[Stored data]
= = = =

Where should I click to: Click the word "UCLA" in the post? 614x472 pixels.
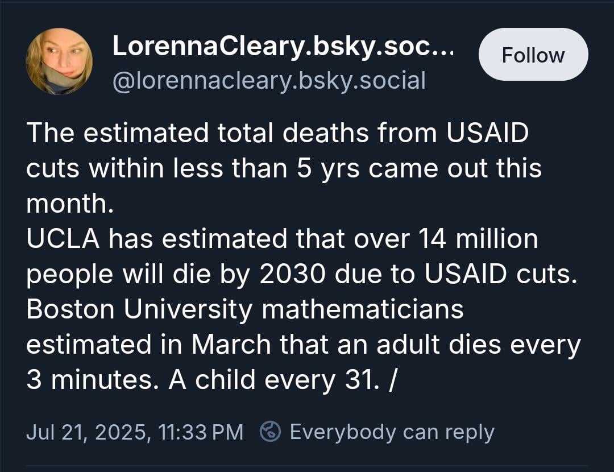tap(63, 239)
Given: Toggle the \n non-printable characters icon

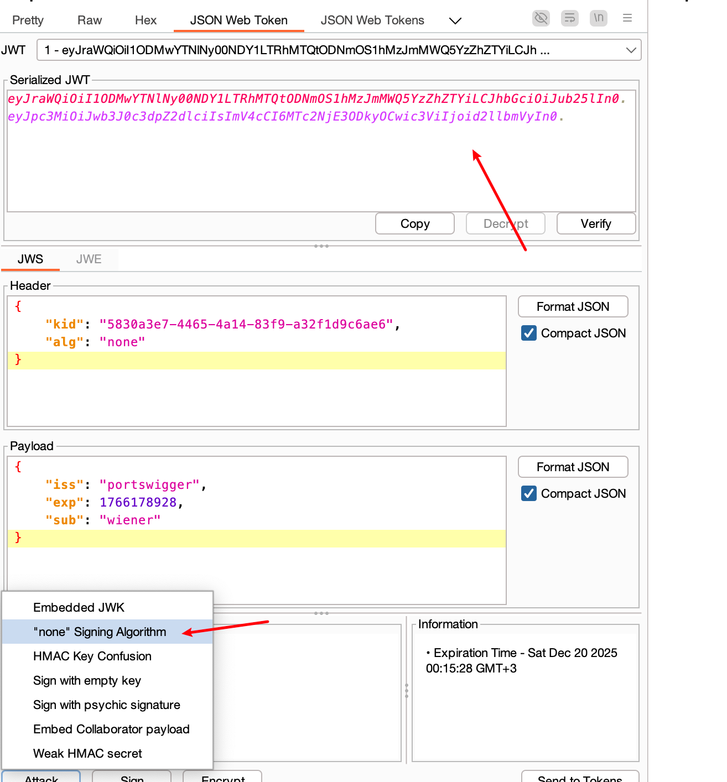Looking at the screenshot, I should pos(598,18).
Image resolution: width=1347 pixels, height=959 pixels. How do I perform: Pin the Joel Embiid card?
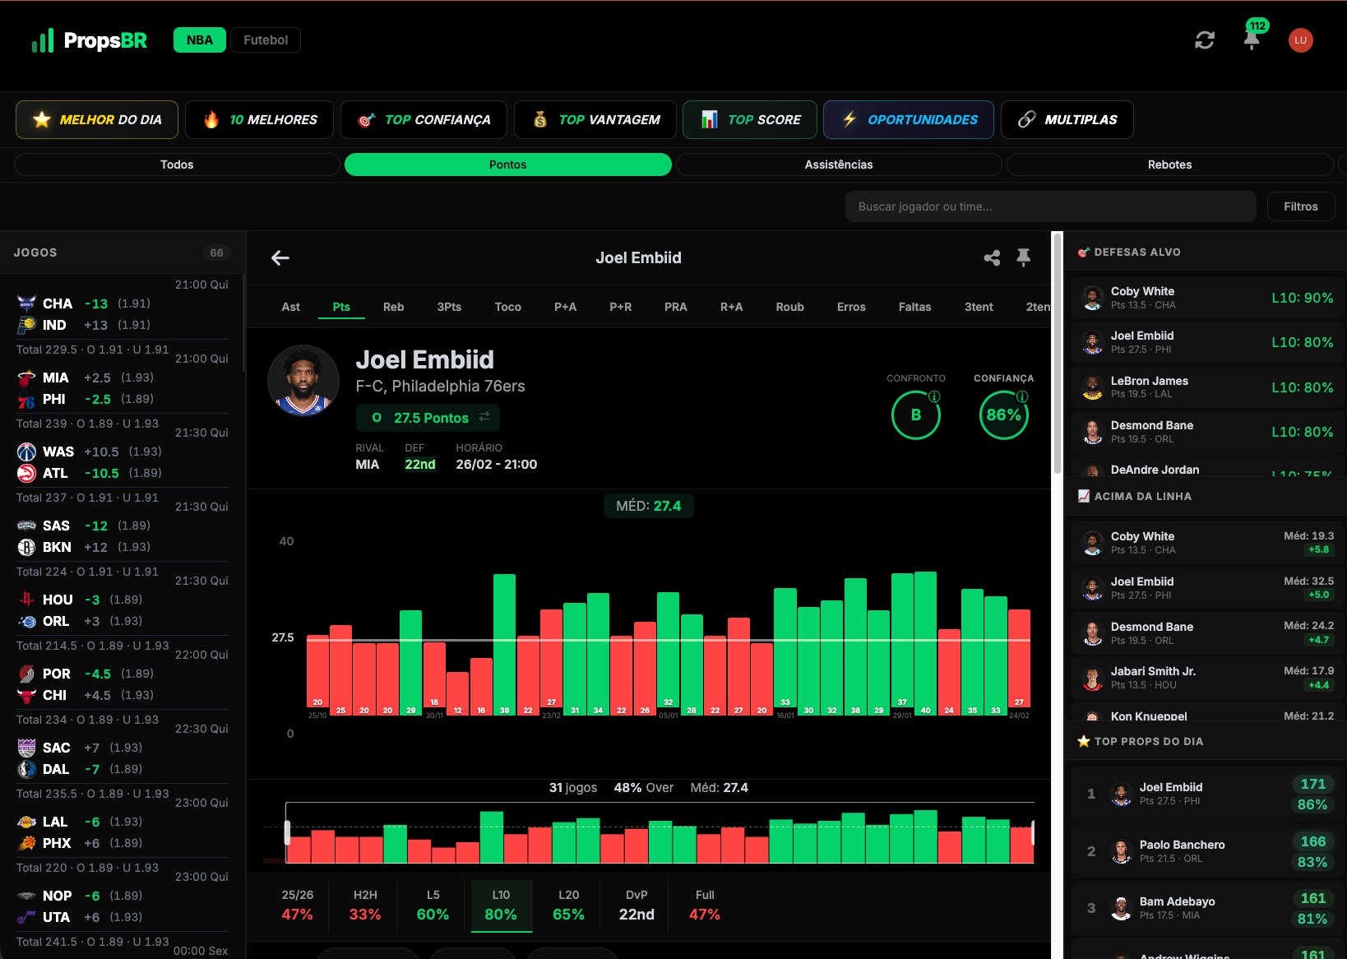tap(1023, 258)
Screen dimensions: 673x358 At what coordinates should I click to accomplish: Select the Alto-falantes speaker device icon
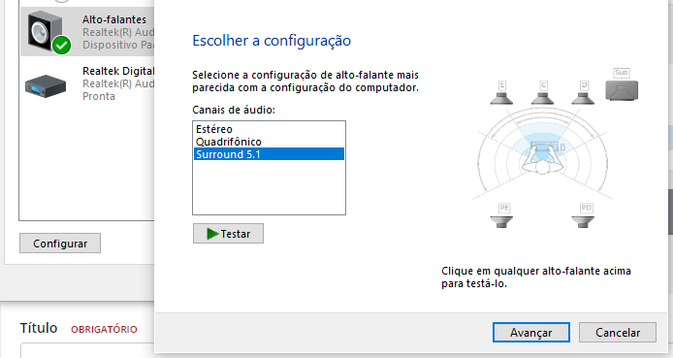(48, 33)
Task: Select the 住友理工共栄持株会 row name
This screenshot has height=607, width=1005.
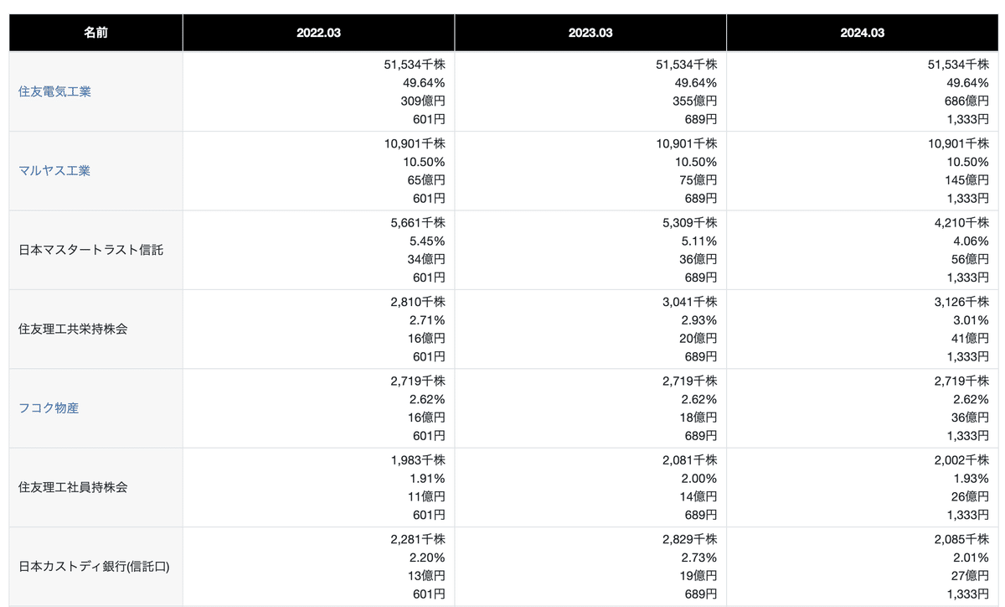Action: 73,329
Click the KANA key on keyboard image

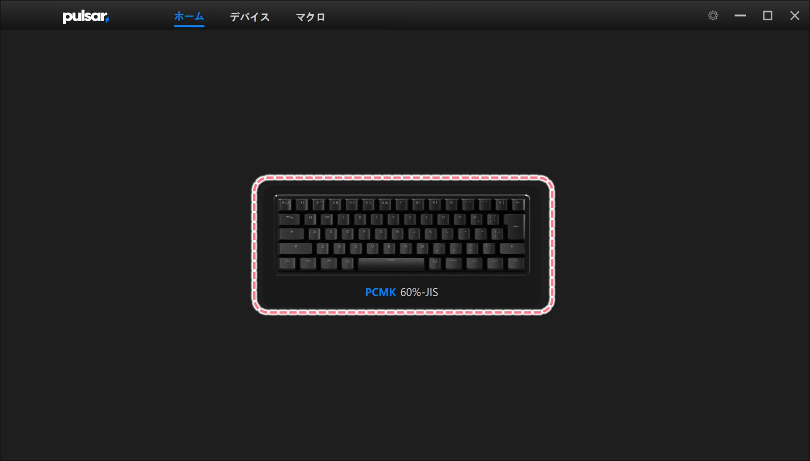click(454, 263)
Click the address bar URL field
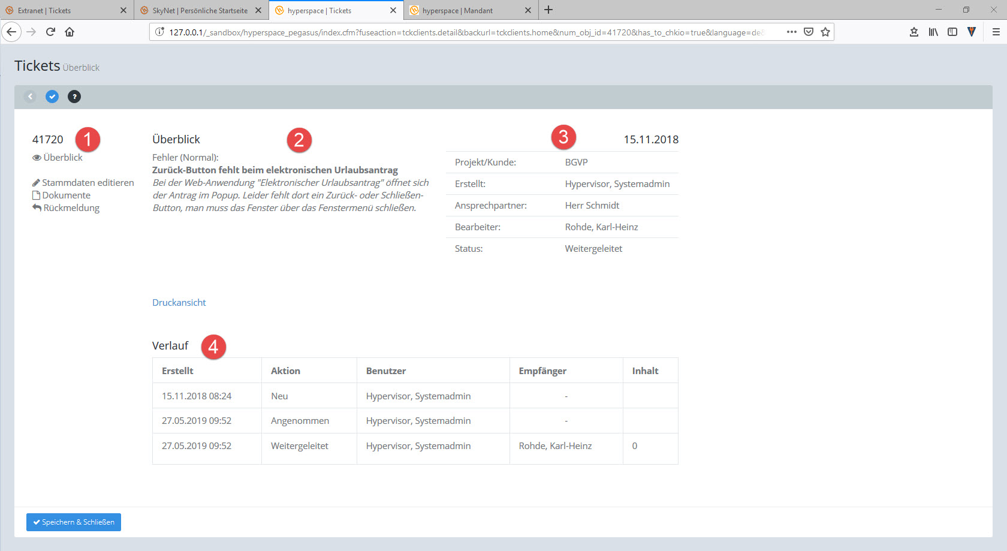Image resolution: width=1007 pixels, height=551 pixels. [x=468, y=32]
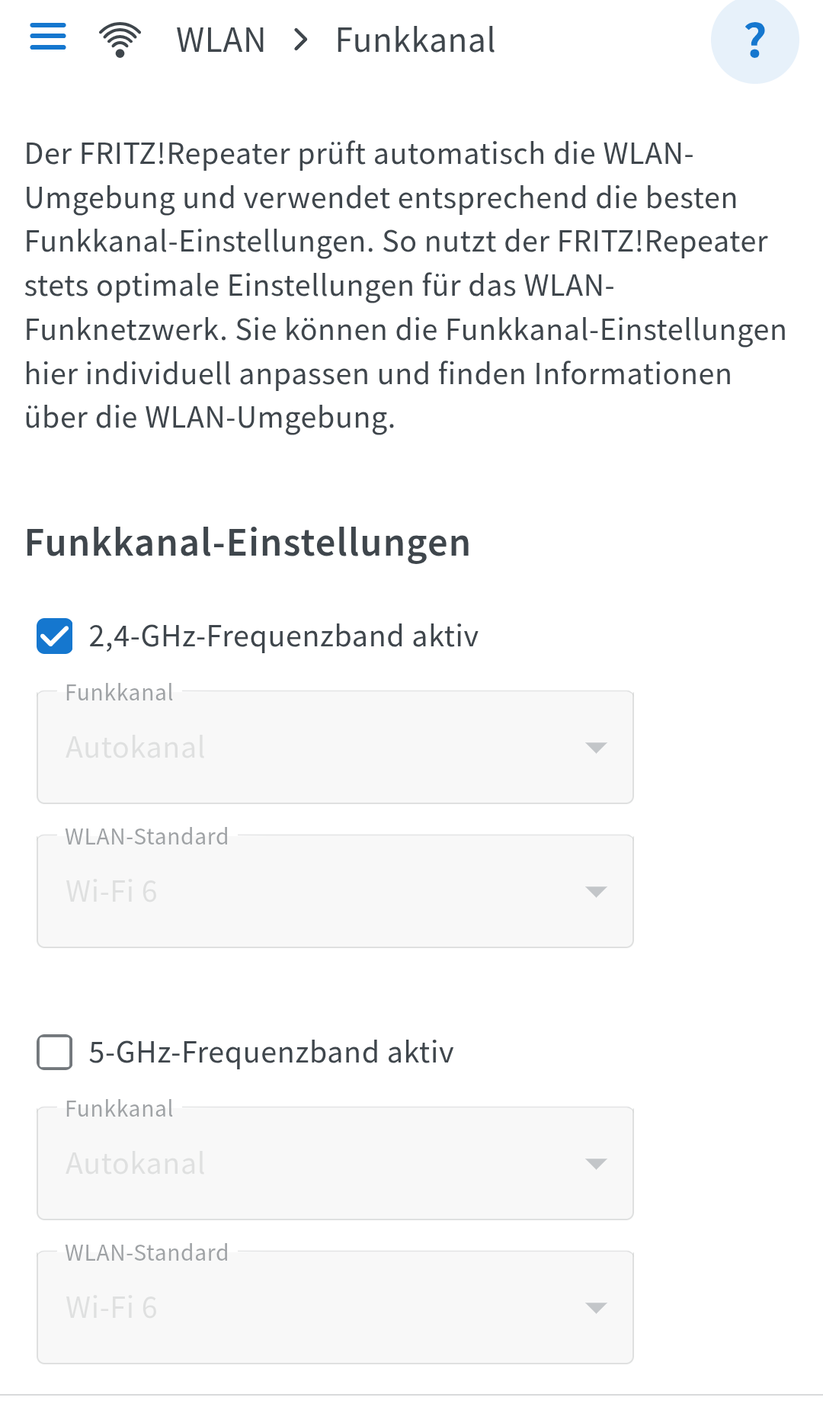Click the WLAN-Standard field label under 2,4-GHz

click(147, 837)
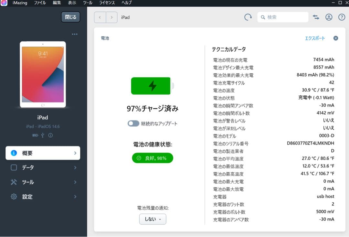
Task: Click the more options ellipsis above the iPad
Action: click(x=75, y=34)
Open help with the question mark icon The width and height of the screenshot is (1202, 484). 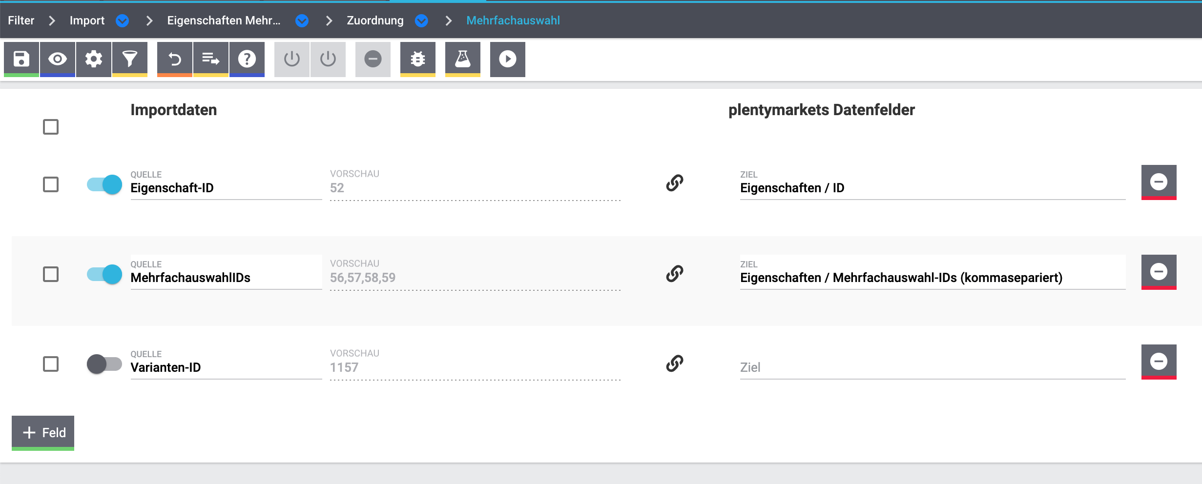pos(247,59)
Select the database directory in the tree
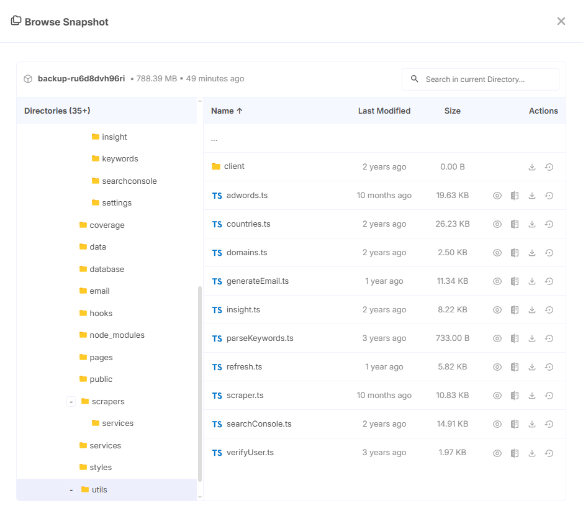This screenshot has width=583, height=521. pyautogui.click(x=107, y=270)
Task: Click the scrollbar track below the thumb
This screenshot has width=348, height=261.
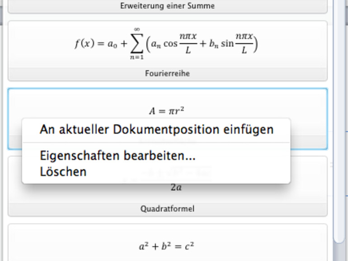Action: point(338,251)
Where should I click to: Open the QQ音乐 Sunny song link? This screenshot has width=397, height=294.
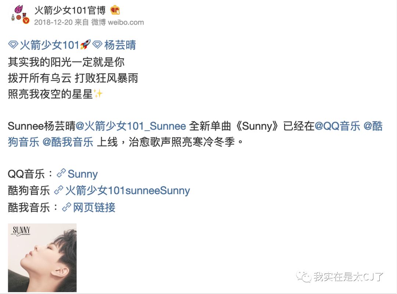click(83, 174)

= = = =

* **ABOUT THIS TASK**:
If pictures appear, drop them, and retype exactly the lines from the "Task: Click the scrollbar" line through the last line of the data above.

* **ANSWER TO THIS EXERCISE**:
Task: Click the scrollbar track below the thumb
This screenshot has width=348, height=261.
Action: point(338,251)
Where should I click to: Open the QQ音乐 Sunny song link? This screenshot has width=397, height=294.
click(83, 174)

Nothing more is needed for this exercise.